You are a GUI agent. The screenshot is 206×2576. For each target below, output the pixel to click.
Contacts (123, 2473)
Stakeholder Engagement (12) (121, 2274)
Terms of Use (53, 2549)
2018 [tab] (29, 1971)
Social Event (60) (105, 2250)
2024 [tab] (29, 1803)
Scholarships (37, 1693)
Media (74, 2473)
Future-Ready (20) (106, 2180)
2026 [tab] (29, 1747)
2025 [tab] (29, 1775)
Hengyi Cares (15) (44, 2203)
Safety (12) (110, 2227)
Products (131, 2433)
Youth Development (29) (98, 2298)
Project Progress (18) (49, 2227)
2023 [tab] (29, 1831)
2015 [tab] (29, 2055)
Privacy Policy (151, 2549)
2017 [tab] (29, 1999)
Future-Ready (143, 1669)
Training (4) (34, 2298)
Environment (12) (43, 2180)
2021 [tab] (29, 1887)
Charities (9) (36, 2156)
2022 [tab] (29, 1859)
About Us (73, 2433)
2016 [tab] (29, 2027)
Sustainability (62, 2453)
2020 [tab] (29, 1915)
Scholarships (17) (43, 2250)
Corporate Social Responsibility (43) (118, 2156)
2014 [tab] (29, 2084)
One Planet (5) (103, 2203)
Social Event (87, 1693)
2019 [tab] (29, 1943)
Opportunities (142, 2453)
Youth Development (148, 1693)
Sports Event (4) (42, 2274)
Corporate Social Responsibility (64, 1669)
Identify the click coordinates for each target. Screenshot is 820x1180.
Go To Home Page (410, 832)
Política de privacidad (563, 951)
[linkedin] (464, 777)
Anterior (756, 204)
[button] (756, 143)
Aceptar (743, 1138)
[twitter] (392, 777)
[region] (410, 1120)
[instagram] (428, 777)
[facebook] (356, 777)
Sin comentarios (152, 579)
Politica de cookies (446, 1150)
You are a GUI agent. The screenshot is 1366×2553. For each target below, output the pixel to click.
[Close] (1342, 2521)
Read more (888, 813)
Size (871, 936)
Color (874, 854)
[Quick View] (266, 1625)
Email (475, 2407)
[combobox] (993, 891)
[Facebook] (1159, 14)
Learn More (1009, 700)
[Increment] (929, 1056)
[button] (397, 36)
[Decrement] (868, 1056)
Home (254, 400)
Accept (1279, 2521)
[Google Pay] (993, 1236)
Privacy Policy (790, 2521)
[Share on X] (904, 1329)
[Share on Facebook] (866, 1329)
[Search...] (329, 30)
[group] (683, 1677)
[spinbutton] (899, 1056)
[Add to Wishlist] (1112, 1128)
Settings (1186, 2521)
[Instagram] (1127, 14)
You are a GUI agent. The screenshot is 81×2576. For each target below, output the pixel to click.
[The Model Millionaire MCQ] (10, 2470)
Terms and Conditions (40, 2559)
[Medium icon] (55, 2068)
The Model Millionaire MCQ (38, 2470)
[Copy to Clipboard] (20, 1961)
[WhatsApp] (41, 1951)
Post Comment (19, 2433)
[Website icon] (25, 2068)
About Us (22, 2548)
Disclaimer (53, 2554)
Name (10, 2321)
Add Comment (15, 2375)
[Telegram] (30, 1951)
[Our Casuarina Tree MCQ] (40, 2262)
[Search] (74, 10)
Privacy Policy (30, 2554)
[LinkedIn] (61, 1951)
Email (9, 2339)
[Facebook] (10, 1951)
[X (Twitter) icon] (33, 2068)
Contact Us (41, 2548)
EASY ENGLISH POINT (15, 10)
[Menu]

PROBLEM REQUIREMENTS> Take the entries above and transcribe them exactly.

EXPECTED ANSWER>
You are a GUI agent. The screenshot is 206×2576. For each target below, output the pixel to click.
Contacts (123, 2473)
Stakeholder Engagement (12) (121, 2274)
Terms of Use (53, 2549)
2018 [tab] (29, 1971)
Social Event (60) (105, 2250)
2024 [tab] (29, 1803)
Scholarships (37, 1693)
Media (74, 2473)
Future-Ready (20) (106, 2180)
2026 [tab] (29, 1747)
2025 [tab] (29, 1775)
Hengyi Cares (15) (44, 2203)
Safety (12) (110, 2227)
Products (131, 2433)
Youth Development (29) (98, 2298)
Project Progress (18) (49, 2227)
2023 [tab] (29, 1831)
2015 [tab] (29, 2055)
Privacy Policy (151, 2549)
2017 [tab] (29, 1999)
Future-Ready (143, 1669)
Training (4) (34, 2298)
Environment (12) (43, 2180)
2021 [tab] (29, 1887)
Charities (9) (36, 2156)
2022 [tab] (29, 1859)
About Us (73, 2433)
2016 [tab] (29, 2027)
Sustainability (62, 2453)
2020 [tab] (29, 1915)
Scholarships (17) (43, 2250)
Corporate Social Responsibility (43) (118, 2156)
2014 [tab] (29, 2084)
One Planet (5) (103, 2203)
Social Event (87, 1693)
2019 [tab] (29, 1943)
Opportunities (142, 2453)
Youth Development (148, 1693)
Sports Event (4) (42, 2274)
Corporate Social Responsibility (64, 1669)
Identify the click coordinates for each target. Screenshot is 820x1180.
Go To Home Page (410, 832)
Política de privacidad (563, 951)
[linkedin] (464, 777)
Anterior (756, 204)
[button] (756, 143)
Aceptar (743, 1138)
[twitter] (392, 777)
[region] (410, 1120)
[instagram] (428, 777)
[facebook] (356, 777)
Sin comentarios (152, 579)
Politica de cookies (446, 1150)
You are a GUI agent. The screenshot is 1366×2553. For each target below, output the pixel to click.
[Close] (1342, 2521)
Read more (888, 813)
Size (871, 936)
Color (874, 854)
[Quick View] (266, 1625)
Email (475, 2407)
[combobox] (993, 891)
[Facebook] (1159, 14)
Learn More (1009, 700)
[Increment] (929, 1056)
[button] (397, 36)
[Decrement] (868, 1056)
Home (254, 400)
Accept (1279, 2521)
[Google Pay] (993, 1236)
Privacy Policy (790, 2521)
[Share on X] (904, 1329)
[Share on Facebook] (866, 1329)
[Search...] (329, 30)
[group] (683, 1677)
[spinbutton] (899, 1056)
[Add to Wishlist] (1112, 1128)
Settings (1186, 2521)
[Instagram] (1127, 14)
You are a GUI agent. The screenshot is 81×2576. For each target below, output the pixel to click.
[The Model Millionaire MCQ] (10, 2470)
Terms and Conditions (40, 2559)
[Medium icon] (55, 2068)
The Model Millionaire MCQ (38, 2470)
[Copy to Clipboard] (20, 1961)
[WhatsApp] (41, 1951)
Post Comment (19, 2433)
[Website icon] (25, 2068)
About Us (22, 2548)
Disclaimer (53, 2554)
Name (10, 2321)
Add Comment (15, 2375)
[Telegram] (30, 1951)
[Our Casuarina Tree MCQ] (40, 2262)
[Search] (74, 10)
Privacy Policy (30, 2554)
[LinkedIn] (61, 1951)
Email (9, 2339)
[Facebook] (10, 1951)
[X (Twitter) icon] (33, 2068)
Contact Us (41, 2548)
EASY ENGLISH POINT (15, 10)
[Menu]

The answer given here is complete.